ITG has rolled out a new algorithm that makes dark pool liquidity available to portfolio traders.
The company unveiled its Dark List Algorithm, a next-generation algorithm which brings the firm’s dark trading capacity to portfolio traders. While this is not the company’s first portfolio algorithm, it is one that has been designed specifically to locate the most difficult stocks on a trader’s list and trade them first.
How does it work?
Using a proprietary optimization technique, the algorithm is able to efficiently trade a list in POSIT Marketplace and POSIT Alert without creating cash imbalances or over-trading liquid names.
“Portfolio traders are hesitant to leverage the cost-saving potential of dark pools at scale because of concerns about unpredictable execution rates that can create cash imbalances or increase the risk of residuals,” said Ben Polidore, head of ITG algorithms at ITG. “ITG Dark List is designed to address these issues with its unique approach to statistical cash management and its distinct optimization objectives.”
Dark List lets portfolio traders control the optimization process to suit their needs by offering two objective functions: maximize execution rates under a cash constraint or use the opportunistic nature of dark pools to clean up only the most costly parts of the list. These objectives allow traders to use ITG Dark List as their primary trading tool or as a complement to risk bids or non-discretionary algorithms like VWAP.

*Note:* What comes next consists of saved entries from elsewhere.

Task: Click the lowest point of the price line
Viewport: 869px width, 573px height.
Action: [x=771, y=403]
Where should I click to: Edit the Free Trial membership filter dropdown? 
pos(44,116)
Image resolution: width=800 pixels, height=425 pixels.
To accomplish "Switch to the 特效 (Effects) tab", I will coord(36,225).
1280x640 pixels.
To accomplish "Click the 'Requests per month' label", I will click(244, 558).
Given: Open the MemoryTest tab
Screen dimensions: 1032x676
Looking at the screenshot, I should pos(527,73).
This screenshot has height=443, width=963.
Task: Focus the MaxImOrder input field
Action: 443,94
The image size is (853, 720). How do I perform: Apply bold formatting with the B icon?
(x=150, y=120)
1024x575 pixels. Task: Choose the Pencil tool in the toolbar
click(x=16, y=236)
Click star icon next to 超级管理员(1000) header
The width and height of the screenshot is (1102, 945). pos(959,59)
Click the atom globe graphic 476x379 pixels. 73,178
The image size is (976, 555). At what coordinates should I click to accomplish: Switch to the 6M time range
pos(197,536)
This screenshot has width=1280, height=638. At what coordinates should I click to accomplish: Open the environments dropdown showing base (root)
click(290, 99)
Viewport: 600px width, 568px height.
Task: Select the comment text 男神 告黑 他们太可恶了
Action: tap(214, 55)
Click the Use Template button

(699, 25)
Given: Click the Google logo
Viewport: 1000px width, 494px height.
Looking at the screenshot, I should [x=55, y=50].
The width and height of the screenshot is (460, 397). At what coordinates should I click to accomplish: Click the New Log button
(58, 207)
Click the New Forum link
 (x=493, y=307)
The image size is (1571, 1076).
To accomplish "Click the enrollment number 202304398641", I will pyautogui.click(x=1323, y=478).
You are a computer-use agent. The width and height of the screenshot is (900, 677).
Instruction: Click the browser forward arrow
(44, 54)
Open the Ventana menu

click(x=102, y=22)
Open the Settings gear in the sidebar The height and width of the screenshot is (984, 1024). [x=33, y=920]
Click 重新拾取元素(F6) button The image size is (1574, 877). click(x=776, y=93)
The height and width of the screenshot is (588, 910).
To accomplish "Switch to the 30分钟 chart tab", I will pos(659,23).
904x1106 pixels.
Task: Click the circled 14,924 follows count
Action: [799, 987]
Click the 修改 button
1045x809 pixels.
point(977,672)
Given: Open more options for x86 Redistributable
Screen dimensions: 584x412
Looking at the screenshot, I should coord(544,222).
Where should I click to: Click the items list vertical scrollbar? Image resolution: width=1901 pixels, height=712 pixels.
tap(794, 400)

Polidore explained to Traders that the algo looks at all the stocks on a portfolio trader’s list, then selects the most illiquid names and seeks to execute them first off board. Then, once the more difficult names have been traded, then the software begins trading the more liquid names.
“If you can’t trade – a sell or a buy – of the most difficult stocks on a list then executing the contra trade or hedge becomes very difficult or impossible,” said Polidore. “These lists are quite tricky to trade manually and thus we use an optimizer to decide the speed and opportunity in which to trade a stock or stocks.”
Without an optimizer or algorithm, a human trader would be quite challenged to execute the myriad trades required by his list, which could have 600 or more names on it.
Polidore said that the optimizer looks at the historical liquidity of a stock to determine how to trade it. This differs from the company’s other portfolio algorithm, Dynamic Implementation Shortfall (DIS), which runs risk cost optimization and uses smooth estimates of cost and risk when determining to trade a name.
“Dark List uses a probability based approach to determine a name’s liquidity,” he said. “It looks at the probability of execution (the normal distribution) while other algos look at average liquidity to determine forecast execution.”
Dark List will try to execute block trades whenever it can, Polidore added. The algo looks at the whole list, scans for liquidity in the dark pools first where focusing on less liquid stocks can be more easily found and that have the highest expected costs. The algo, Polidore said, might not find all the liquidity in a name.
ITG did research for approximately six months to fine tune the optimization logic and then three months to actually build the algorithm. All in all, it took a year from logic research to actual algo creation.
Dark List is currently available only in the U.S. and ITG plans to roll it out in Europe in the latter half of 2015.
The algo joins POSIT, POSIT Alert and POSIT Marketplace, helping traders source liquidity at an optimum price by reducing the friction that prevents list and single-stock traders from crossing with one another directly.